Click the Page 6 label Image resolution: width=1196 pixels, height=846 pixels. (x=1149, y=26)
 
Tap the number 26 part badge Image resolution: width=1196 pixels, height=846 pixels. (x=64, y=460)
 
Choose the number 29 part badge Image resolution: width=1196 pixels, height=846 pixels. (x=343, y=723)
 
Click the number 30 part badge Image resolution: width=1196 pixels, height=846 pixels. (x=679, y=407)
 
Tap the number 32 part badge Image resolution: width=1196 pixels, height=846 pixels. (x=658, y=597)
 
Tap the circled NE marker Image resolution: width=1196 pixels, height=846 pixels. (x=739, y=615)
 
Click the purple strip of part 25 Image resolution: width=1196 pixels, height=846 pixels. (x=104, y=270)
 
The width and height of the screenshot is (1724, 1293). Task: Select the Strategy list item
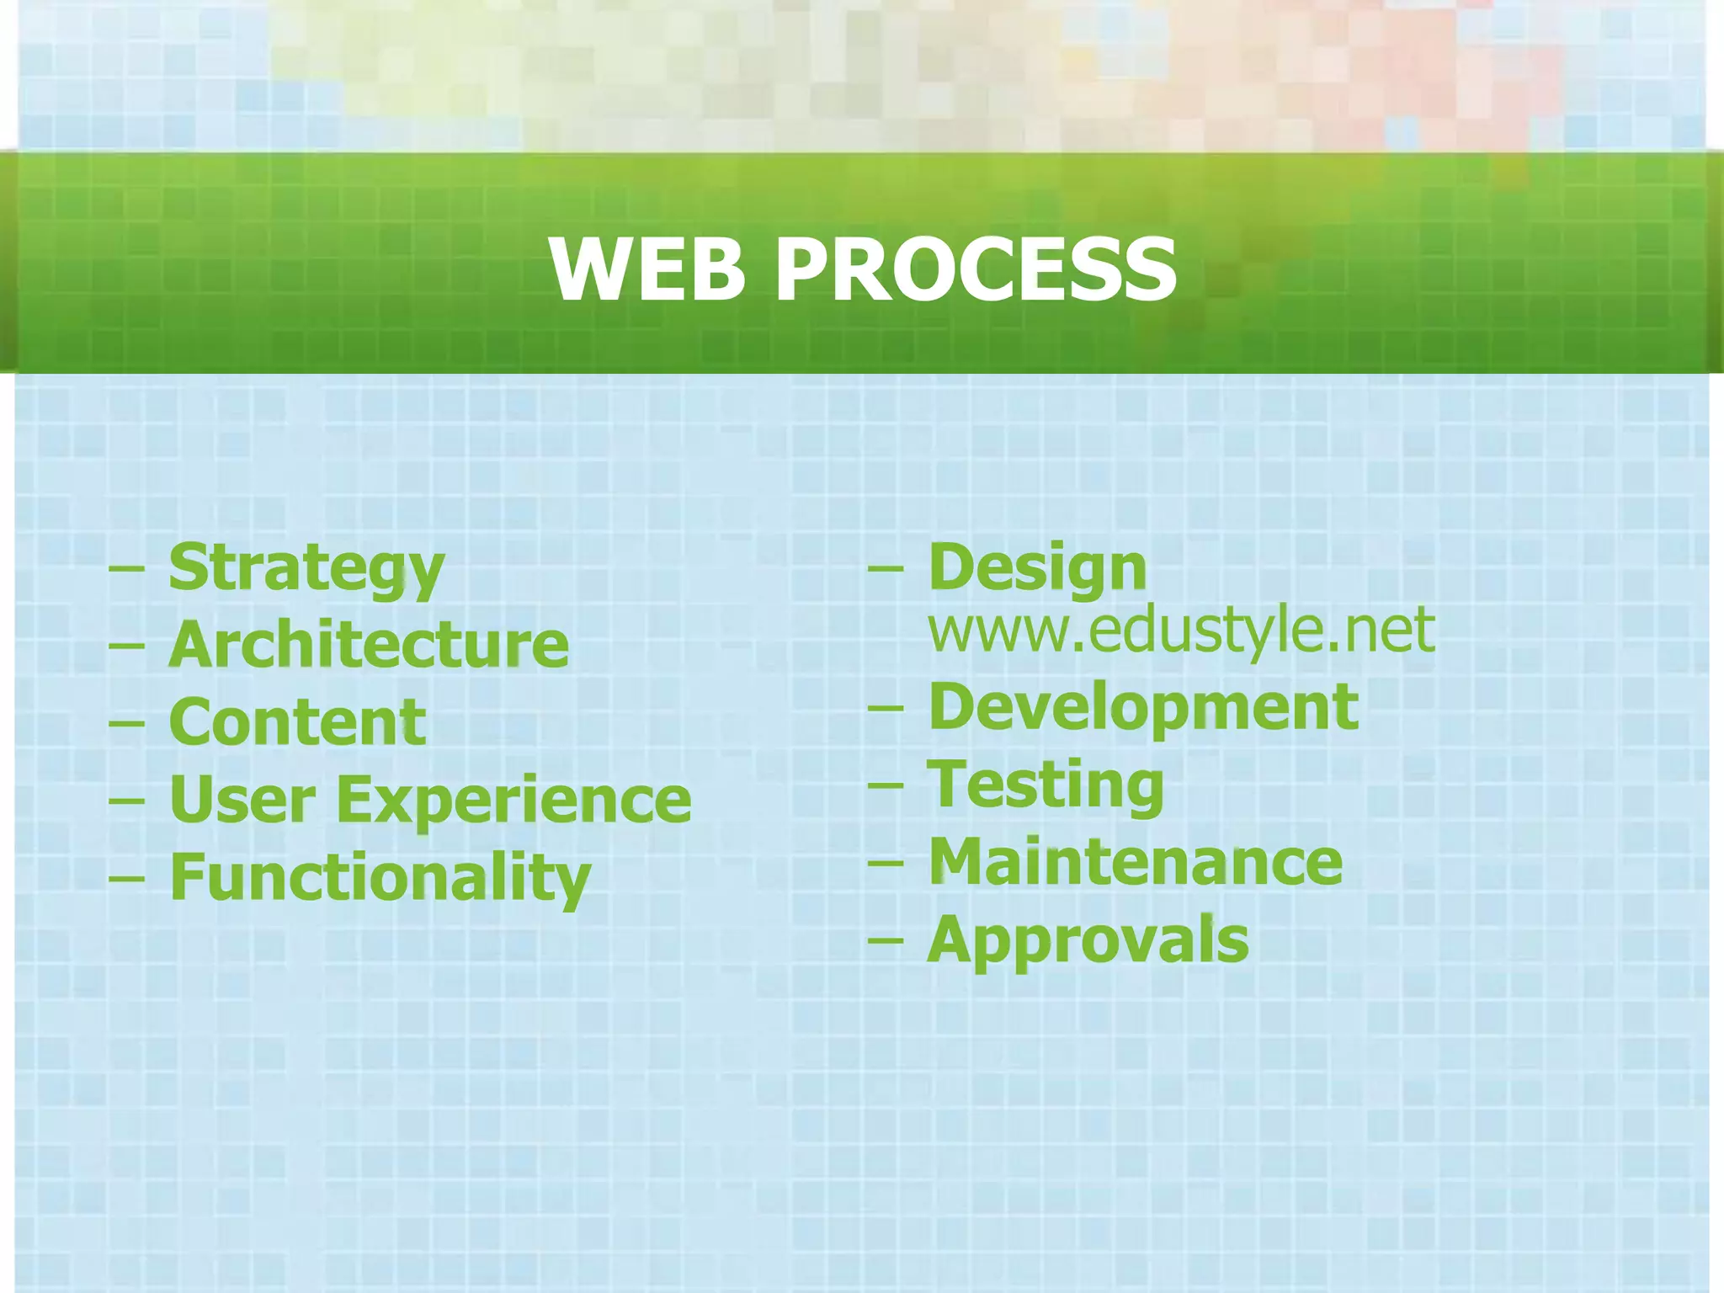coord(306,568)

.....

EXERCISE OBJECTIVE: Locate every line in the entries that contains the word "number" and copy each of those lines.

THE REPLY:
Tap the number 26 part badge Image resolution: width=1196 pixels, height=846 pixels. (x=64, y=460)
Choose the number 29 part badge Image resolution: width=1196 pixels, height=846 pixels. (x=343, y=723)
Click the number 30 part badge Image resolution: width=1196 pixels, height=846 pixels. (x=679, y=407)
Tap the number 32 part badge Image resolution: width=1196 pixels, height=846 pixels. (x=658, y=597)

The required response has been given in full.